---------- Text provided
U.S. PETs Prize Challenge: Phase 2 (Pandemic Forecasting) Hosted By NIST and NSF

$575,000

Data Track B: Pandemic Forecasting

Transforming Pandemic Response and Forecasting


There are two data use case tracks for the PETs prize challenge. This is the Phase 2 data overview page for the pandemic forecasting track. In this track, innovators will develop end-to-end privacy-preserving federated learning solutions to accurately forecast individual risk of infection.

Background


Federated learning (FL), or more generally collaborative learning, shows huge promise for machine learning applications derived from sensitive data by enabling training on distributed data sets without sharing the data among the participating parties.

The PETs Prize Challenge is focused on enhancing cross-organization, cross-border data sharing to support efforts to enable better public health related forecasting to bolster pandemic response capabilities. The COVID-19 pandemic has taken an immense toll on human lives and had unprecedented level of socio-economic impact on individuals and societies around the globe. As we continue to deal with COVID-19, it has become apparent that better ways to harness the power of data by employing privacy-preserving data sharing and analytics are critical to preparing for such pandemics or public health crises.
--------------------
---------- Data for analysis
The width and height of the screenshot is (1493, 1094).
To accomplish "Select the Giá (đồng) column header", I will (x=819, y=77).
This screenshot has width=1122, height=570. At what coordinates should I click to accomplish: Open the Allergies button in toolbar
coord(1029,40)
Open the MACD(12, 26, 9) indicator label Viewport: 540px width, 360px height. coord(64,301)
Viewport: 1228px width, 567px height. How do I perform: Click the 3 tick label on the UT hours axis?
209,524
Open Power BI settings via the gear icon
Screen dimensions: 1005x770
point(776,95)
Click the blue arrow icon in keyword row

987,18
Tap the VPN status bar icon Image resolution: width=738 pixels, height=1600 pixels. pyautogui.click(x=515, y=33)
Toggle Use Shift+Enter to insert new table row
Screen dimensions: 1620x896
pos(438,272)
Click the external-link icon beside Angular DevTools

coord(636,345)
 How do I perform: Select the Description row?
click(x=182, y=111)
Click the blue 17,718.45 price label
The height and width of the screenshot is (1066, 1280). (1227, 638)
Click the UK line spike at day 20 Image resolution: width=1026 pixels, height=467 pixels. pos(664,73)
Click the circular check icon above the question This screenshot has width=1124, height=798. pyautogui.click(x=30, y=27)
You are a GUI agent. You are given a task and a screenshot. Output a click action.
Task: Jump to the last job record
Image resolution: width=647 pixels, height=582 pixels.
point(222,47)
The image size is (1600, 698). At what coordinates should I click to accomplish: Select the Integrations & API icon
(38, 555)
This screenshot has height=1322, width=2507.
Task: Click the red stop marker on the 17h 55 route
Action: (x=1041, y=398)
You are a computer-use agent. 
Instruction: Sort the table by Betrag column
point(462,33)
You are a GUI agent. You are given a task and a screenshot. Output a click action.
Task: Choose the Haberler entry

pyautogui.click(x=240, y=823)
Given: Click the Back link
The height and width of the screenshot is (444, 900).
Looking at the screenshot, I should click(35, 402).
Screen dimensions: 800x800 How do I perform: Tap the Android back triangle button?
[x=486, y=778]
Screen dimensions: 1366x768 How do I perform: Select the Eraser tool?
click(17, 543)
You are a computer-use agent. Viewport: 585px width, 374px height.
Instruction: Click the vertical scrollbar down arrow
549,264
--------------------
Apply what you read ▸
1) In the PETs Prize Challenge overview, what will innovators develop in the pandemic forecasting track?
2) Say whether each statement agrees with the PETs Prize Challenge overview, answering yes or no and quoting the words that decide it: (a) The challenge has three data use case tracks. (b) Federated learning allows training without the participating parties sharing their data. (c) The challenge is hosted by NIST and NSF.
3) Pick up the PETs Prize Challenge overview after its final sentence and continue writing it.

Expected responses ▸
1) End-to-end privacy-preserving federated learning solutions to accurately forecast individual risk of infection.

2)
(a) No: "There are two data use case tracks for the PETs prize challenge."
(b) Yes: "enabling training on distributed data sets without sharing the data among the participating parties."
(c) Yes: "Hosted By NIST and NSF"

3)
In this Data Track, you are asked to develop innovative, privacy-preserving FL solutions utilizing dataset of a synthetic population (a.k.a. digital twin) that simulates a population with statistical and dynamical properties similar to a real population. You will design and later develop privacy-preserving federated learning solutions that can predict an individual’s risk for infection. If an individual knows that they are likely to be infected in the next week, they can take more prophylactic measures (masking, changing plans, etc.) than they usually might. Furthermore, this knowledge could help public health officials better predict interventions and staffing needs for specific regions.

By focusing on this public health use case, the Challenge aims to drive innovation in privacy-enhancing technologies by exploring their role in a set of high-impact use cases where there are currently challenging trade-offs between enabling sufficient access to data to and limiting the identifiability of individuals or inference of their privacy sensitive information within those data sets. Though novel innovation for this use case alone could achieve significant real world impact, the challenge is designed to incentivize development of privacy technologies that can be applied to other use cases where data is distributed across multiple organizations or jurisdictions, both in public health and elsewhere. The best solutions will deliver meaningful innovation towards deployable solutions in this space, with consideration of how to evidence the privacy guarantees offered to data owners and regulators, but also have the potential to generalize to other situations.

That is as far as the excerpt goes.